**Problem to work on:** Write the records out again, exactly.

**Saved entries:**
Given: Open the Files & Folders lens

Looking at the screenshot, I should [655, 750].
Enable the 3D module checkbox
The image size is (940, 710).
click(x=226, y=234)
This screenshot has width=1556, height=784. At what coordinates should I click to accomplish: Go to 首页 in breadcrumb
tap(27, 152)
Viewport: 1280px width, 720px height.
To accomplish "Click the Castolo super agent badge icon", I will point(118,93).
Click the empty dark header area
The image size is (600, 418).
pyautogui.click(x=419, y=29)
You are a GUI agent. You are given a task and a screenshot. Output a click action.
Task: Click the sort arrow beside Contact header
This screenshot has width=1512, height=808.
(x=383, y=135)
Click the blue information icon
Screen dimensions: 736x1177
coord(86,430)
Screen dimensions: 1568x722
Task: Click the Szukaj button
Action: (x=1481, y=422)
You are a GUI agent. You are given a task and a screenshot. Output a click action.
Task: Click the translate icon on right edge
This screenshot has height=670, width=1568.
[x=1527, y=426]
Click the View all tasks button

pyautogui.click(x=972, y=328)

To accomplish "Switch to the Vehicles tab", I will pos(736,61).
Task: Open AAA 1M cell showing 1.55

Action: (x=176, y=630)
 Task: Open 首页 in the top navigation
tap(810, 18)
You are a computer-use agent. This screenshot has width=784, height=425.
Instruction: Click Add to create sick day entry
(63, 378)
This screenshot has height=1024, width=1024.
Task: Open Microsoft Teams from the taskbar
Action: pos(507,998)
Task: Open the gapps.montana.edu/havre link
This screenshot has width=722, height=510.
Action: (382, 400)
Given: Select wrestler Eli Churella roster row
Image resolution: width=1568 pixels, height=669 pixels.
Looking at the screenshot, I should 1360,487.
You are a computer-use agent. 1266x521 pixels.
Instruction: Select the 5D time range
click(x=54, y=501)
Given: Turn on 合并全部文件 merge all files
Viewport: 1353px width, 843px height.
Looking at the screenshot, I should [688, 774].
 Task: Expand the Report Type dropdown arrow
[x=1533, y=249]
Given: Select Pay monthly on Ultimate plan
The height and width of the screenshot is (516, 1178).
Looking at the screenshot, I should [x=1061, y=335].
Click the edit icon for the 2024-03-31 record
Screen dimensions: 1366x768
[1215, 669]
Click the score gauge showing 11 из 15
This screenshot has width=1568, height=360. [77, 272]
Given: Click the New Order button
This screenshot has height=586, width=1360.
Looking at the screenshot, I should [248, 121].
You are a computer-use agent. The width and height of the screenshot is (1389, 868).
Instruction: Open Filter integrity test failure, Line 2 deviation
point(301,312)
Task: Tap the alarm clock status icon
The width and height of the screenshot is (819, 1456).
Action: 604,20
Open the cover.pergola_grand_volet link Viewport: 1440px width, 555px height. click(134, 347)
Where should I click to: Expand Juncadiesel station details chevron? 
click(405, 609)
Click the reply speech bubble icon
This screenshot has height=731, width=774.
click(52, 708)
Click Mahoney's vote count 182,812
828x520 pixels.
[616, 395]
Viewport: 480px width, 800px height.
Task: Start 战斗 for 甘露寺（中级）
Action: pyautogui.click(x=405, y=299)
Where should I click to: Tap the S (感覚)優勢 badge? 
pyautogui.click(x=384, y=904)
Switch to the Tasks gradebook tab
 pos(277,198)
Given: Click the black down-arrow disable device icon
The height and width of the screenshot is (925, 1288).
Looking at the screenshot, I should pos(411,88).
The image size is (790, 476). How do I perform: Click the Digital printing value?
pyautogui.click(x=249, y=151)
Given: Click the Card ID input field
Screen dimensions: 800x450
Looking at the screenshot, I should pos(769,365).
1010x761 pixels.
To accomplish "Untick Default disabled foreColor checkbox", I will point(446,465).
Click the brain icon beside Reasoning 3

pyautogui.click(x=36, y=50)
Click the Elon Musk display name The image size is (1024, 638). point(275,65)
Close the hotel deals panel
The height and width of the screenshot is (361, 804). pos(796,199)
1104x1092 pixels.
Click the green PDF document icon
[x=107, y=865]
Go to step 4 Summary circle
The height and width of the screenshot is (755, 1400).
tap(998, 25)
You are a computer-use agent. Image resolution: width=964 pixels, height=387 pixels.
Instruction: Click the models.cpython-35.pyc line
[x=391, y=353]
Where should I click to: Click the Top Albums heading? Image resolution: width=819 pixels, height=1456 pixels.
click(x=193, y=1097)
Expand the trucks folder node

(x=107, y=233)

**Result of the task:**
Given: Open the Files & Folders lens

Looking at the screenshot, I should [655, 750].
Enable the 3D module checkbox
The image size is (940, 710).
click(x=226, y=234)
This screenshot has width=1556, height=784. At what coordinates should I click to accomplish: Go to 首页 in breadcrumb
tap(27, 152)
Viewport: 1280px width, 720px height.
To accomplish "Click the Castolo super agent badge icon", I will point(118,93).
Click the empty dark header area
The image size is (600, 418).
pyautogui.click(x=419, y=29)
You are a GUI agent. You are given a task and a screenshot. Output a click action.
Task: Click the sort arrow beside Contact header
This screenshot has width=1512, height=808.
(x=383, y=135)
Click the blue information icon
Screen dimensions: 736x1177
coord(86,430)
Screen dimensions: 1568x722
Task: Click the Szukaj button
Action: (x=1481, y=422)
You are a GUI agent. You are given a task and a screenshot. Output a click action.
Task: Click the translate icon on right edge
This screenshot has height=670, width=1568.
[x=1527, y=426]
Click the View all tasks button

pyautogui.click(x=972, y=328)

To accomplish "Switch to the Vehicles tab", I will pos(736,61).
Task: Open AAA 1M cell showing 1.55

Action: (x=176, y=630)
 Task: Open 首页 in the top navigation
tap(810, 18)
You are a computer-use agent. This screenshot has width=784, height=425.
Instruction: Click Add to create sick day entry
(63, 378)
This screenshot has height=1024, width=1024.
Task: Open Microsoft Teams from the taskbar
Action: pos(507,998)
Task: Open the gapps.montana.edu/havre link
This screenshot has width=722, height=510.
Action: (382, 400)
Given: Select wrestler Eli Churella roster row
Image resolution: width=1568 pixels, height=669 pixels.
Looking at the screenshot, I should 1360,487.
You are a computer-use agent. 1266x521 pixels.
Instruction: Select the 5D time range
click(x=54, y=501)
Given: Turn on 合并全部文件 merge all files
Viewport: 1353px width, 843px height.
Looking at the screenshot, I should [688, 774].
 Task: Expand the Report Type dropdown arrow
[x=1533, y=249]
Given: Select Pay monthly on Ultimate plan
The height and width of the screenshot is (516, 1178).
Looking at the screenshot, I should [x=1061, y=335].
Click the edit icon for the 2024-03-31 record
Screen dimensions: 1366x768
[1215, 669]
Click the score gauge showing 11 из 15
This screenshot has width=1568, height=360. [77, 272]
Given: Click the New Order button
This screenshot has height=586, width=1360.
Looking at the screenshot, I should [248, 121].
You are a computer-use agent. The width and height of the screenshot is (1389, 868).
Instruction: Open Filter integrity test failure, Line 2 deviation
point(301,312)
Task: Tap the alarm clock status icon
The width and height of the screenshot is (819, 1456).
Action: 604,20
Open the cover.pergola_grand_volet link Viewport: 1440px width, 555px height. click(134, 347)
Where should I click to: Expand Juncadiesel station details chevron? 
click(405, 609)
Click the reply speech bubble icon
This screenshot has height=731, width=774.
click(52, 708)
Click Mahoney's vote count 182,812
828x520 pixels.
[616, 395]
Viewport: 480px width, 800px height.
Task: Start 战斗 for 甘露寺（中级）
Action: pyautogui.click(x=405, y=299)
Where should I click to: Tap the S (感覚)優勢 badge? 
pyautogui.click(x=384, y=904)
Switch to the Tasks gradebook tab
 pos(277,198)
Given: Click the black down-arrow disable device icon
The height and width of the screenshot is (925, 1288).
Looking at the screenshot, I should pos(411,88).
The image size is (790, 476). How do I perform: Click the Digital printing value?
pyautogui.click(x=249, y=151)
Given: Click the Card ID input field
Screen dimensions: 800x450
Looking at the screenshot, I should pos(769,365).
1010x761 pixels.
To accomplish "Untick Default disabled foreColor checkbox", I will point(446,465).
Click the brain icon beside Reasoning 3

pyautogui.click(x=36, y=50)
Click the Elon Musk display name The image size is (1024, 638). point(275,65)
Close the hotel deals panel
The height and width of the screenshot is (361, 804). pos(796,199)
1104x1092 pixels.
Click the green PDF document icon
[x=107, y=865]
Go to step 4 Summary circle
The height and width of the screenshot is (755, 1400).
tap(998, 25)
You are a computer-use agent. Image resolution: width=964 pixels, height=387 pixels.
Instruction: Click the models.cpython-35.pyc line
[x=391, y=353]
Where should I click to: Click the Top Albums heading? Image resolution: width=819 pixels, height=1456 pixels.
click(x=193, y=1097)
Expand the trucks folder node

(x=107, y=233)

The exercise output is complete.